Implementasi tallasa kamase-masea dalam kehidupan sehari-hari bagi orang Kajang dapat disimak pada: (1). Pakaian yang dikenakan. Orang Kajang hanya menggunakan dua warna kain, yaitu hitam dan putih sebagai lambing kesederhanaan. Warna hitam mengandung makna sebagai awal keberadaan manusia yang berasal dari kegelapan, yaitu alam rahim. Sedangkan warna putih mengandung makna kelahiran manusia di dunia dengan cahaya yang terang benderang. Selain itu, warna hitam bermakna sebagai kesamaan dalam segala hal, tidak ada perbedaan antara yang satu dengan yang lainnya, semua hitam adalah sama. Kemudian berpakaian dengan warna hitam juga menandakan adanya kesamaan derajat pada setiap orang di depan Turi’e Ara’na.

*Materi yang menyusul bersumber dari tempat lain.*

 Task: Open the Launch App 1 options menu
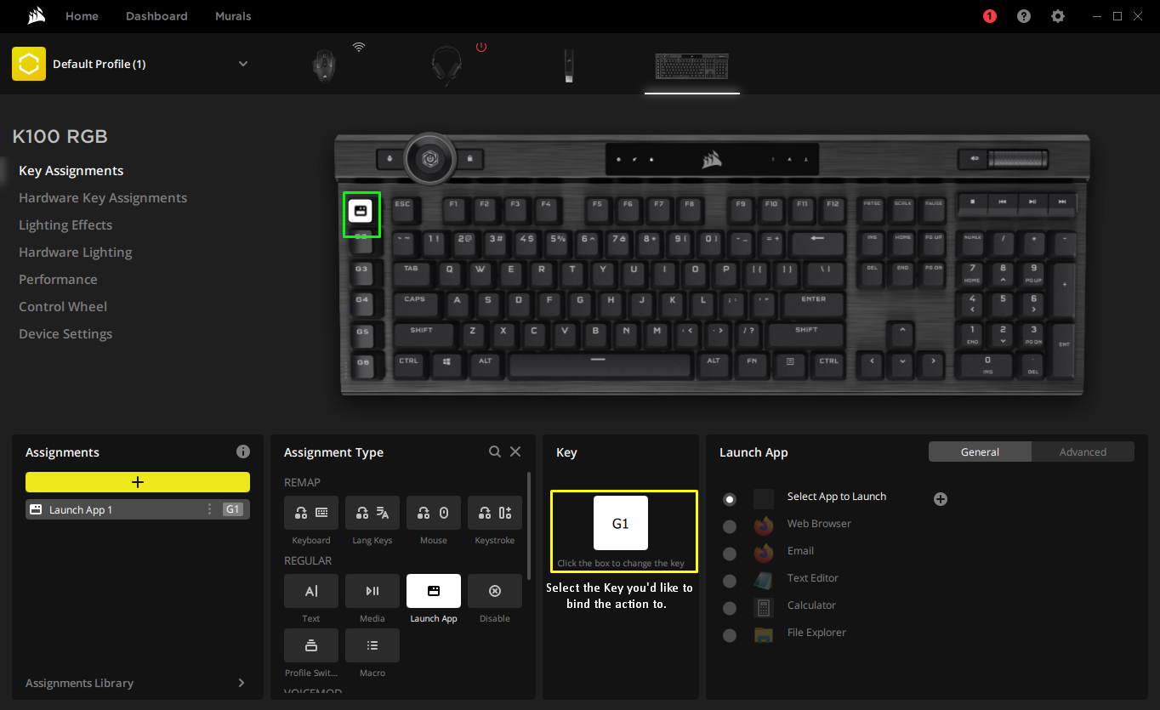[209, 508]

(2) Kesamaan bentuk dan bangunan rumah yang sederhana. Kesamaan ini terlihat dari bentuk arsitekturnya yang sama, menggunakan bahan material kayu dan bambu yang sama, dan beratap rumbiah. Posisi rumah yang semuanya menghadap kearah barat tempat terbenangnya matahari. Hal ini bermakna bahwa semua kehidupan di dunai ini akan berakhir, sama dengan tenggelamnya matahari dalam kegelapam malam. (3) Kesederhanaan dalam pemenuhan kebutuhan hidupnya. Berpakaian secukupnya ( care-care narie’), makan secukupnya (angnganre narie’), membeli ikan secukupnya (pammalli juku’ narie’), berkebun secukupnya (koko narie’) dan memiliki rumahs ecukupnya (balla setuju-setuju). Ketaatan dalam menjalankan prinsip kamse-masea disebabkan adanya kepercayaan yang diyakini, bahwa di hari kemudian nanti akan mendapatkan imbalan kalumannyang kalupepeang (kekayaan tiada taranya). Demikian pula takut akan mendapatkan sanksi.

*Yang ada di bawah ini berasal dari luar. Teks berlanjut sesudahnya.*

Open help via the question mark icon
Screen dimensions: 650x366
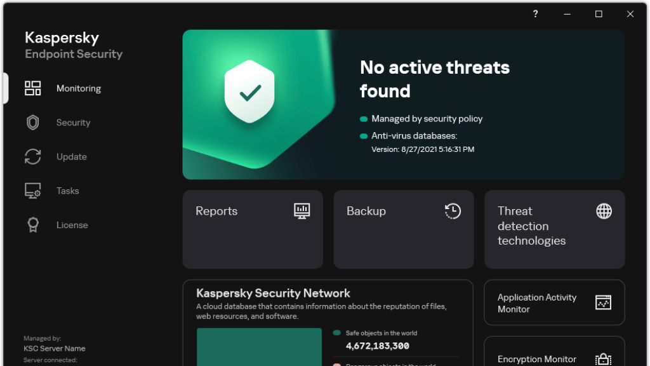(535, 13)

Bagi orang Kajang yang tidak menjalankan pola hidup kamase-masea, akan diusir keluar dari wilayah Tana Kamase-masea atau mendapatkan sanksi sosial berupa pengucilan dari semua kegiatan sosial dalam masyarakat. Sanksi yang paling berat, yang mereka percaya dan meyakini adalah penolakan dari Turi’e A’ra’na terhadap arwah bilamana kelak sudah meninggal dunia.